Reindeer Games (2000) *


Directed by John Frankenheimer. Written by Ehren Kruger. Photography, Alan Caso. Editing, Tony Gibbs and Michael Kahn. Production design Barbara Dunphy. Music, Alan Silvestri. Producers, Marty Katz, Bob Weinstein and Chris Moore. Cast: Ben Affleck (Rudy), Gary Sinise, (Gabriel), Charlize Theron (Ashley), Dennis Farina (Jack Bangs), James Frain (Nick), Danny Trejo (Jumpy), Donal Logue (Pug), Clarence Williams III (Merlin). A Dimension (i.e. Miramax) release. 99 minutes. R (violence, language)

Director John Frankenheimer was once a big name in films as well as TV. Among his 1960s pictures were Birdman of Alcatraz; the political, paranoid cult-thriller The Manchurian Candidate; the political conspiracy thriller Seven Days in May; the WWII Resistance adventure The Train; the affecting melodrama of skydivers, The Gypsy Moths; the touching The Fixer; the haunting, chilling, humanistic sci-fi Seconds, the best film ever starring Rock Hudson.

By the 1970s Frankenheimer had crested but still made some gems: The Iceman Cometh; the sequel French Connection II -- which my minority opinion rates above the original French Connection; Black Sunday, a suspenseful, intelligent entry in the terrorist sub-genre. Then came a decidedly mixed bag, although when Frankenheimer returned to television in the 90s, he did very well with TV features (Andersonville, The Burning Season, George Wallace). On the big screen he stumbled in 1996 with the ludicrous yet campy The Island of Dr. Moreau., followed by the disappointing Ronin (1998).

Now comes the sad news that Reindeer Games is a genuine flop.

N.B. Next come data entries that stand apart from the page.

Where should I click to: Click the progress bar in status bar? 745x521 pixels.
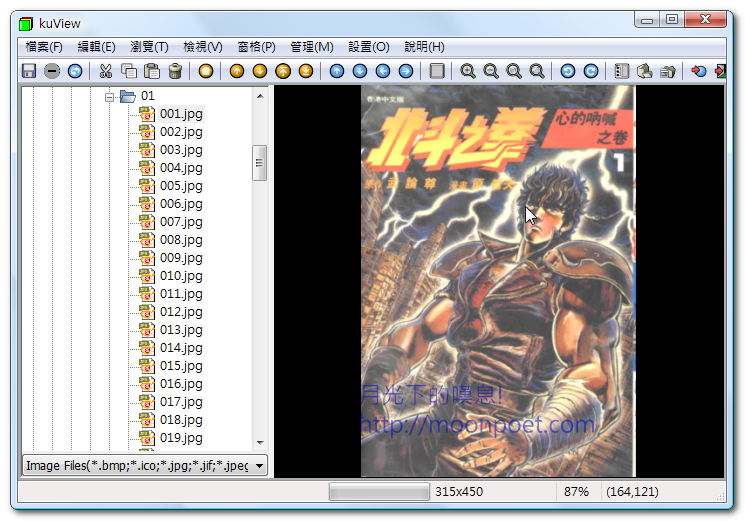click(x=379, y=492)
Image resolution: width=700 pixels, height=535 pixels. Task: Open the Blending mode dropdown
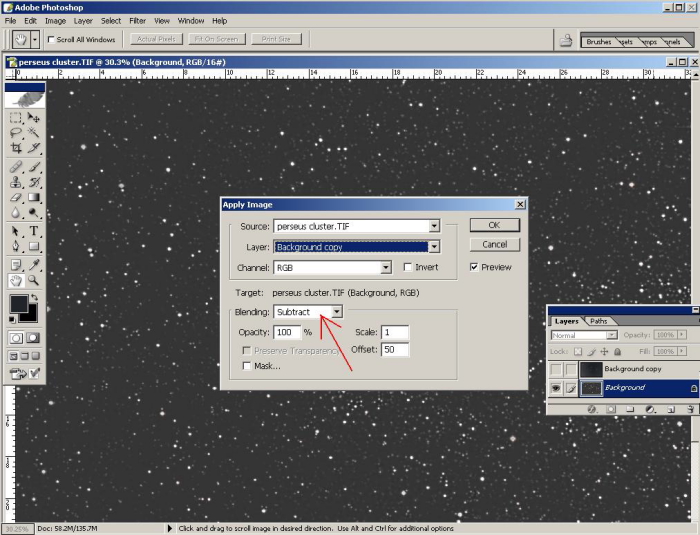[x=337, y=312]
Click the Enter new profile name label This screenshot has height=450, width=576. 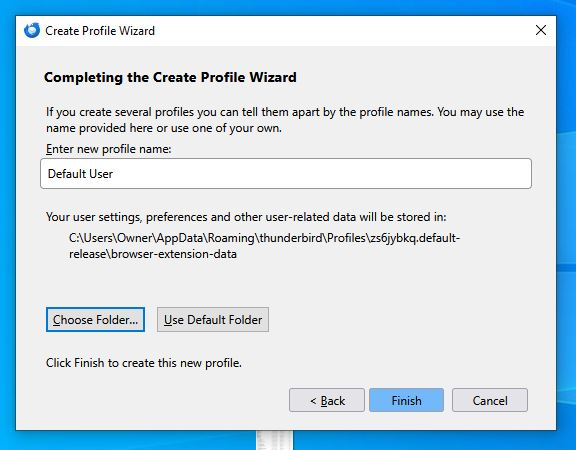click(108, 149)
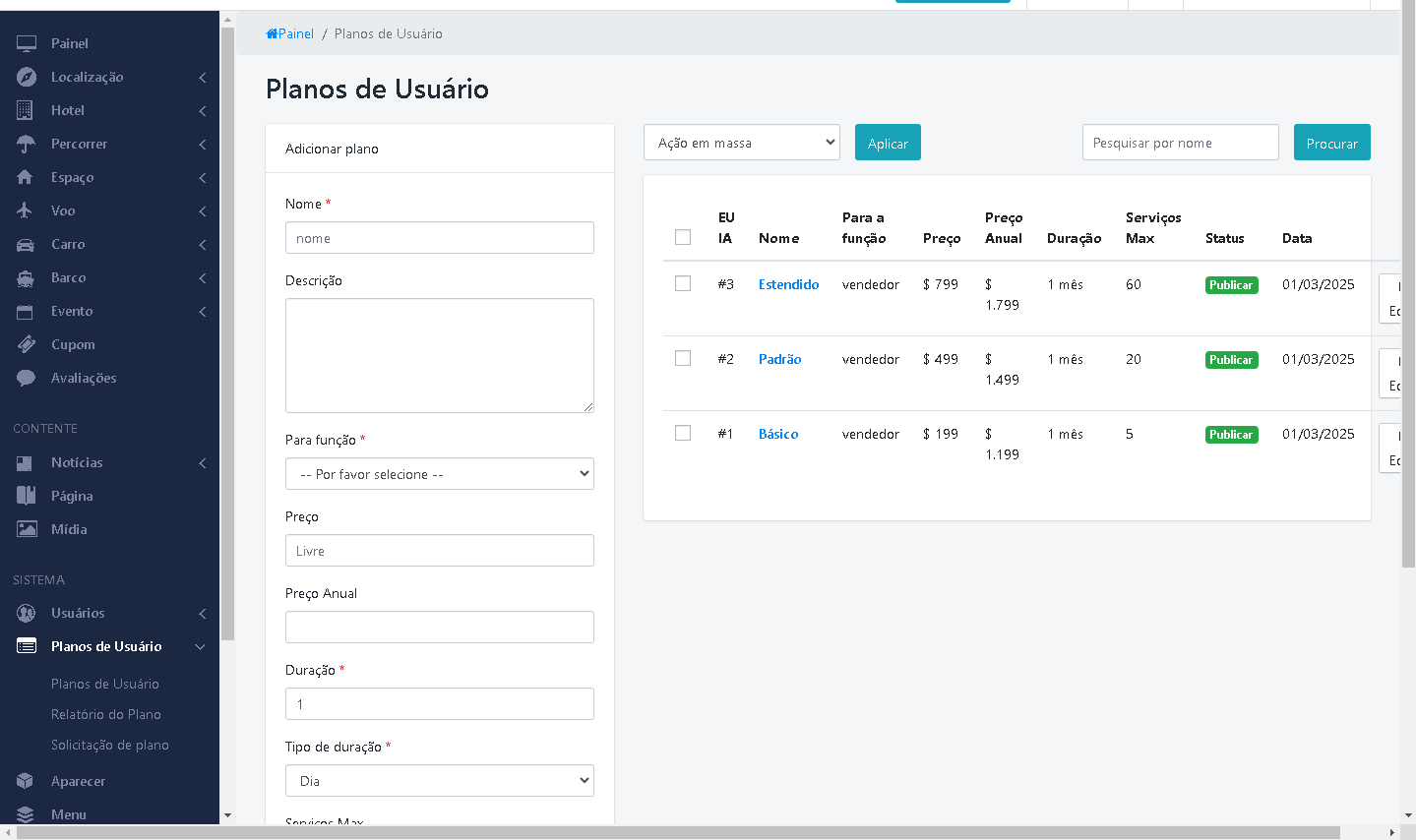Image resolution: width=1416 pixels, height=840 pixels.
Task: Toggle the select-all checkbox in table header
Action: tap(683, 237)
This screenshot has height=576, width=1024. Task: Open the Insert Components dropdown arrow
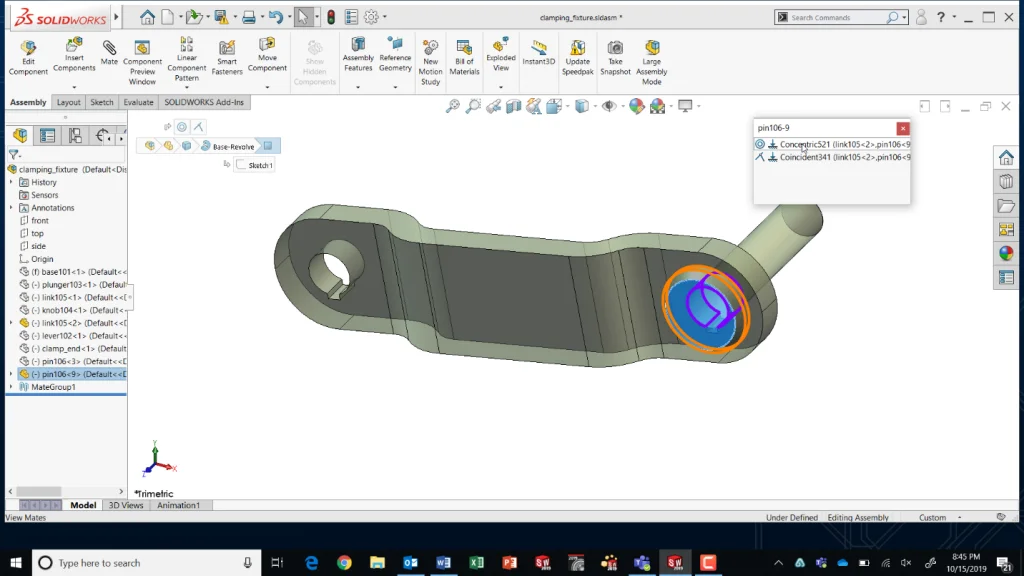(74, 86)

It was supposed to be released during you guessed it, the Christmas 1999 season, presumably as an action "film noir" that might stand out among the sugary end-of-year items. But they postponed it.

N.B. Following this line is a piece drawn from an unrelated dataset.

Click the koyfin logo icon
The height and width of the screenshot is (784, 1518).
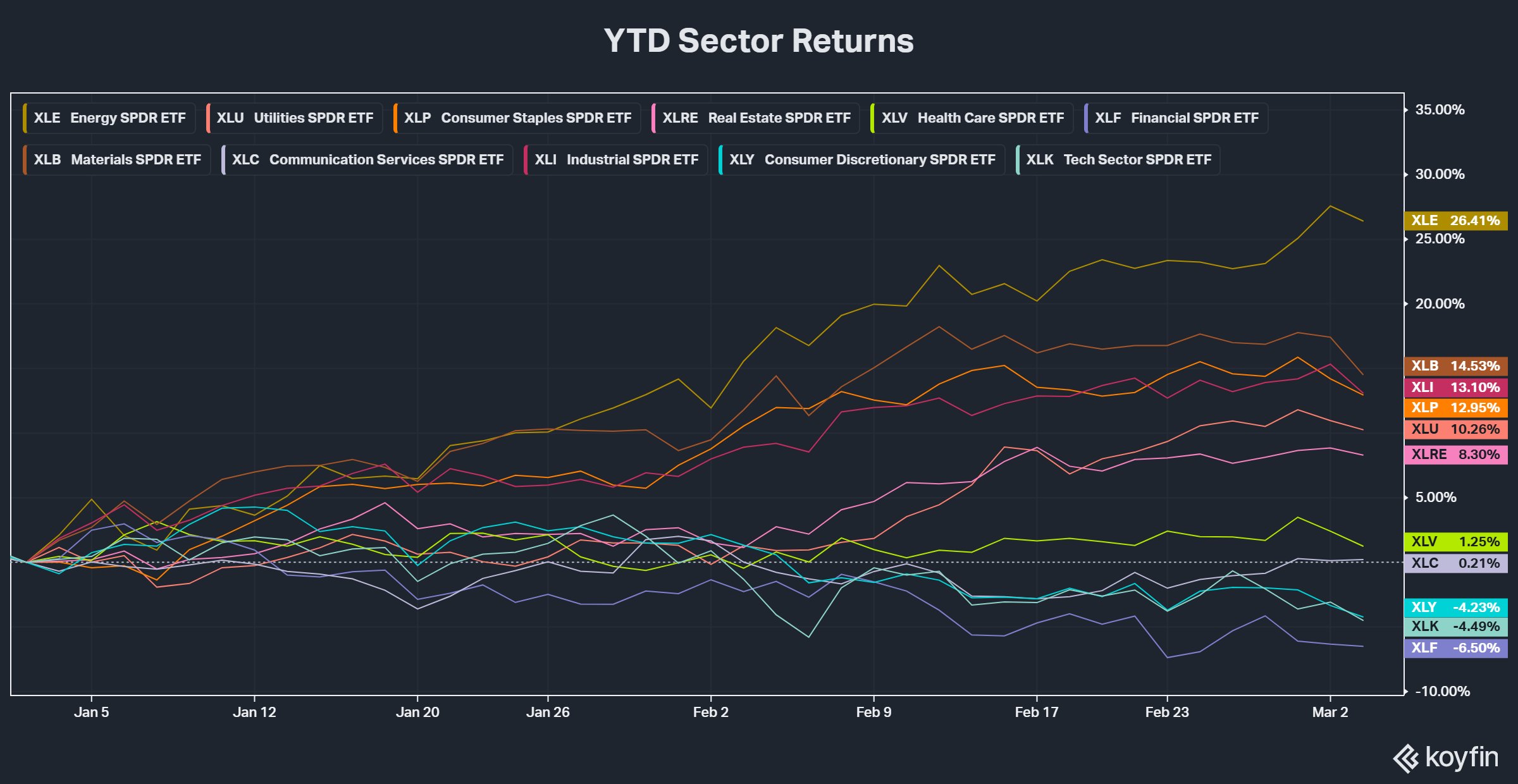1405,759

It's a heist movie of sorts. Cell mates Nick (Farina) and Rudy (as in Rudolph the Red-Nosed Reindeer, ha-ha) played by Ben Affleck, are inmates of Michigan's Iron Mounatin Prison. (In fact the movie was shot in Canada). At Christmastime, those two about to be released, which is not as bad as releasing this film.

At the last minute, there is a nicely shot food riot caused by cockroaches being served to the prisoners. Nick gets stabbed, to death, we assume. Outside the prison Rudy meets Ashley, Nick's the pretty pen-pal who did not know what Nick looked like. Rudy says "I'm Nick" and before you can say Jack Robinson or Jack Frost, the two are making passionate love. To maintain his deception Rudy even flushes down the toilet his Michigan driver's license. (But was it valid after five years in the slammer?-- Rudy by the way had been imprisoned for car theft).

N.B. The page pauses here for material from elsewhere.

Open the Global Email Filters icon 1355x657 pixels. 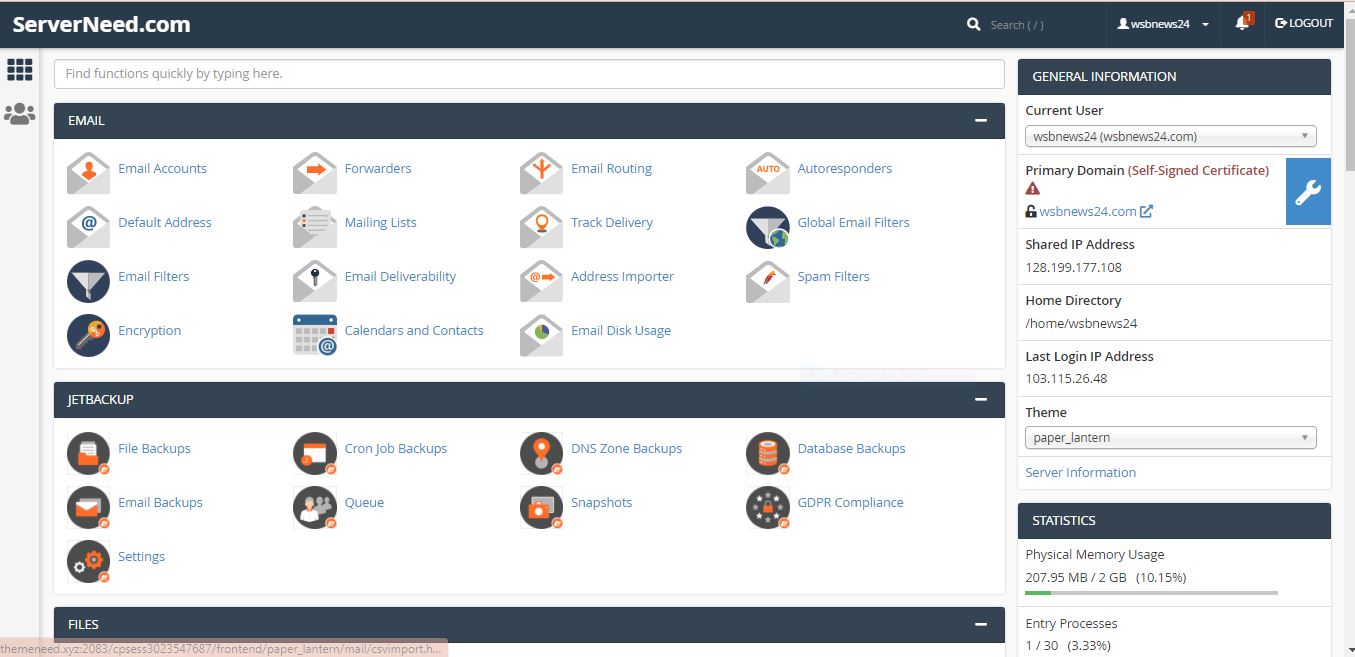[x=767, y=227]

The Love Games are savagely interrupted by a gang of low-life, low I.Q. types led by truck driver Gabriel, said to be Ashley's brother. They think that the new Nick is the real Nick. He denies it. They beat him up mercilessly. Again and again. They don't believe him. The violence level is high. It turns out that Nick (the real McCoy) had sent Ashley (don't ask) a hand-drawn map of the American Indian Tomahawk Casino, where Nick had worked. The gang plans to "take it down."

Skipping the skippable, which is most of the movie, under major duress Rudy admits he is Nick, claims that the casino has been remodeled while he was in prison. Ordered to case it incognito, Rudy-Nick goes there as a ridiculous cowboy.

Enough, enough. Miscast Ben Affleck, who looks like a nice boy from the 'burbs, foils and re-foils the villains, gets re-beaten, gets chained to a bed, etc. His face which should have been a pulp, magically recovers from scene to scene. He knows, near-magically, how to undo his lock. And so on.

Gabriel is an almost comically brutish, savage guy. The dialogue is for the birds, which is an insult to our flying friends. Performances are pathetically bad. The casino heist is done by the gang members all dressed up as Santa Clauses. Bur as the Marx Bros, would say, there is no Sanity Clause at any time, be it so tiny, in the picture.

I'll say zero about the plot's twists, turns, re-twists and re-turns. It is beyond the unbelievable. If you keep watching it is to see how far ludicrousness can go. The movie was written by Ehren Kruger whose scripts for Arlington Road and Scream 3 call for a five-year sentence in Iron Mountain Prison.

Through the stupidity of it all you might just sense that Frankenheimer still knows how to direct, to be like an orchestra conductor who keeps things going. But the score is much too dismal here. Perhaps he will take a gun to Kruger after he reads the reviews.

A major character is a humongous 18-wheeler. The movie is like that vehicle. It has 18 wheels, but no two of them run at the same time.